Articulus Surgical aims to make advanced robotic surgery accessible across India
Articulus Surgical builds affordable, compact robotic systems for India's space-constrained hospitals.
Open surgeries—where surgeons make large incisions to directly operate on internal organs—typically discharge patients in 6-8 weeks, but complete recovery often takes 6-9 months or more, depending on the patient's condition. Advanced surgical robotics could make these surgeries less invasive, leading to relatively quick recovery times as well as less pain and fewer complications.
However, access to advanced robotics remains limited. High equipment costs, complex infrastructure requirements, and the constraints of existing hospital setups, cramped operating rooms and staff shortages mean that only a small portion of India's population can currently benefit from these technologies.
The founder's vision
In 2021, Saurya Mishra founded Articulus Surgical in Bengaluru to make advanced surgical robotics accessible across India's Tier II and III cities. Coming from a family of surgeons in Cuttack, Odisha, he witnessed healthcare disparities firsthand. The motivation became personal when his mother's long recovery time from open hysterectomy surgery interrupted her PhD work.
"We aim to make advanced medical technologies, particularly surgical robotics, accessible to everyone, not just the privileged few," Mishra says.

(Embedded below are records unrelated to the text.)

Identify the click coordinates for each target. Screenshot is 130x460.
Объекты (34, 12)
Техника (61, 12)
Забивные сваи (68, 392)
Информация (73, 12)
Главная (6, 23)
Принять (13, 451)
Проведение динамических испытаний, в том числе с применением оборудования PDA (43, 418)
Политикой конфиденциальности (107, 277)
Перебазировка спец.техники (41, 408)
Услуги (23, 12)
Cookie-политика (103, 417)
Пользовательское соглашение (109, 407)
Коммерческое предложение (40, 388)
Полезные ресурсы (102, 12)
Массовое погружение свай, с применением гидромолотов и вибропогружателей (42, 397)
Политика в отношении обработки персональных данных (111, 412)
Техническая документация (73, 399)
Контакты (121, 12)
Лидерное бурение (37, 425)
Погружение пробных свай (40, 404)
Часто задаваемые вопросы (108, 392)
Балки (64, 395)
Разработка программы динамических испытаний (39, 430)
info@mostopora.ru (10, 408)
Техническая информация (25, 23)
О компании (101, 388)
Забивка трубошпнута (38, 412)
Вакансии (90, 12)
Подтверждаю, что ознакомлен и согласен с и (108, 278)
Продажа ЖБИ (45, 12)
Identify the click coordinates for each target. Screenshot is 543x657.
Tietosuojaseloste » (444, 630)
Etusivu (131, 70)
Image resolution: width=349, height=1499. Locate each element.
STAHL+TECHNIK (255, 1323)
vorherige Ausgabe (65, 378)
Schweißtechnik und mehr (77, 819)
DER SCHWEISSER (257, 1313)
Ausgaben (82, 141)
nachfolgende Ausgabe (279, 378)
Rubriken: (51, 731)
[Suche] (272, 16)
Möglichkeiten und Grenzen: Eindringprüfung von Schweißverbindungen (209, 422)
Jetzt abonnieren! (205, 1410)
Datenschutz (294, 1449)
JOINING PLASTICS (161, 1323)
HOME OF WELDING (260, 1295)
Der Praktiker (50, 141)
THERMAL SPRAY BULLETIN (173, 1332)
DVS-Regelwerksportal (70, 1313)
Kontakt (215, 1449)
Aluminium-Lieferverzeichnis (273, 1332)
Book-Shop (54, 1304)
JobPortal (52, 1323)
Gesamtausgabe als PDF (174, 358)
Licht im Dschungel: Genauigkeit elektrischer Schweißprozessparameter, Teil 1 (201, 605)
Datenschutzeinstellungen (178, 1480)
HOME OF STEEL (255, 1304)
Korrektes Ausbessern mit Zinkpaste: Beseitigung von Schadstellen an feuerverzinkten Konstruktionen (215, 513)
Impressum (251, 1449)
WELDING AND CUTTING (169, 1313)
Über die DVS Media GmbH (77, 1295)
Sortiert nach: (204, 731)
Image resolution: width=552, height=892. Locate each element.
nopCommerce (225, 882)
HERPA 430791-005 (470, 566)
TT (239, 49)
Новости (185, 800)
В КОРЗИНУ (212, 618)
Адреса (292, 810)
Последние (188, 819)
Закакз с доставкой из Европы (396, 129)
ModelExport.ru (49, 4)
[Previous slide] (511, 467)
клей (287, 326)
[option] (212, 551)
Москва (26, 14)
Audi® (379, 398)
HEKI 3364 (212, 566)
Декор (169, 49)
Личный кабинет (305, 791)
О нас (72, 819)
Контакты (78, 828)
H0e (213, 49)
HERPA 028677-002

An IIT Kharagpur alumnus with 14 years in medical devices, including roles at Philips Healthcare and leading R&D for a robotic pathology startup, he decided to build Articulus in India to deliver surgical robotics at a sustainable price point.
Three surgical systems
Articulus offers three surgical robotics products—Pulsar, Galaxi and Nebula, that focus primarily on gynaecology procedures, though the technology extends to multiple surgical specialities.
Pulsar is the flagship fully robotic system that allows surgeons to operate remotely with precise, stabilised motions. Surgeries are performed through very small incisions in the patient's body, reducing scars to just a millimetre or two. Patients are typically discharged in 24-48 hours with minimal pain.
The system is compact, approximately 2x2 feet at the base, 4 feet tall, portable, and designed for high-volume settings with space constraints of Indian hospitals. This product launches in early 2026.
Galaxi is a semi-robotic camera control system for laparoscopic procedures, helping surgeons manipulate and hold cameras with enhanced control during surgeries. Nebula is a robotic training platform that allows medical students and practising surgeons to practice surgeries in a virtual environment with a full surgical console.
"Our solutions focus on human-robot collaboration with no artificial intelligence elements. Robot + surgeon is better than robot alone and better than surgeon alone," Mishra says.
The engineering
The system follows an "operate by wire" concept: surgeons sit at a console away from the patient, manipulating robotic arms while viewing real-time video from inside the patient's abdomen. The system captures hand movements, including orientation, speed, and motion, at 10,000 times per second, with each hand controlling a separate instrument.
The complete system comprises three robots and one Galaxi endoscope unit, using 5–8 mm instruments that replicate human wrist movements through small incisions.
Articulus says it has built its technology stack entirely in-house, “90–95% of components manufactured in India,” Mishra says. Each robot includes 6-8 custom-developed motors that move in perfect synchrony, controlled by a proprietary operating system that filters out unintended movements in real time.
The system eliminates hand tremors, resists fatigue during 11–12-hour procedures, and ensures steadier, more precise control, allowing surgeons to focus on clinical decisions rather than physical strain.
Articulus targets hospitals and medical colleges across Tier I, II, and III cities, positioning itself for global scalability in markets facing similar healthcare challenges. Its product line addresses high-volume procedures, including hysterectomies, cholecystectomies, inguinal hernia repairs, pyloroplasties, bariatric and oncological surgeries, and various abdominal minimal-access operations.
Funding and roadmap ahead
Articulus competes with global players like Intuitive Surgical’s Da Vinci system, CMR Surgical, and Medtronic, though its approach differs. The startup has raised Rs 8.8 crore in seed funding from IHFC, Gaurav Agarwal, and Sandeep Daga (Nine River Capital), with early support from Startup India, a BIRAC Bio-Innovation Grant, and Yenepoya Medical College.
It has also received recognition as part of NASSCOM Emerge 50 2025, CNBC's Top 100 Startups 2024, and Forbes India's December 2023 emerging startups edition, with support from the Royal Academy of Engineers, UK.
Articulus holds CDSCO test licences with full certification targeted for mid-2026, alongside ISO 13485 certification in progress. Preclinical trials are underway, with clinical studies planned to begin in early 2026. The startup plans to deploy 5,000 systems across India while targeting global markets with similar healthcare challenges. Its stepwise adoption model, training with Nebula, upgrading to the semi-robotic Galaxi, and finally to the full Pulsar system, aims to make robotic surgery more accessible and scalable for India.
Articulus Surgical is part of YourStory’s Tech30 cohort—a selection of India’s most promising startups of 2025—unveiled at TechSparks Bengaluru.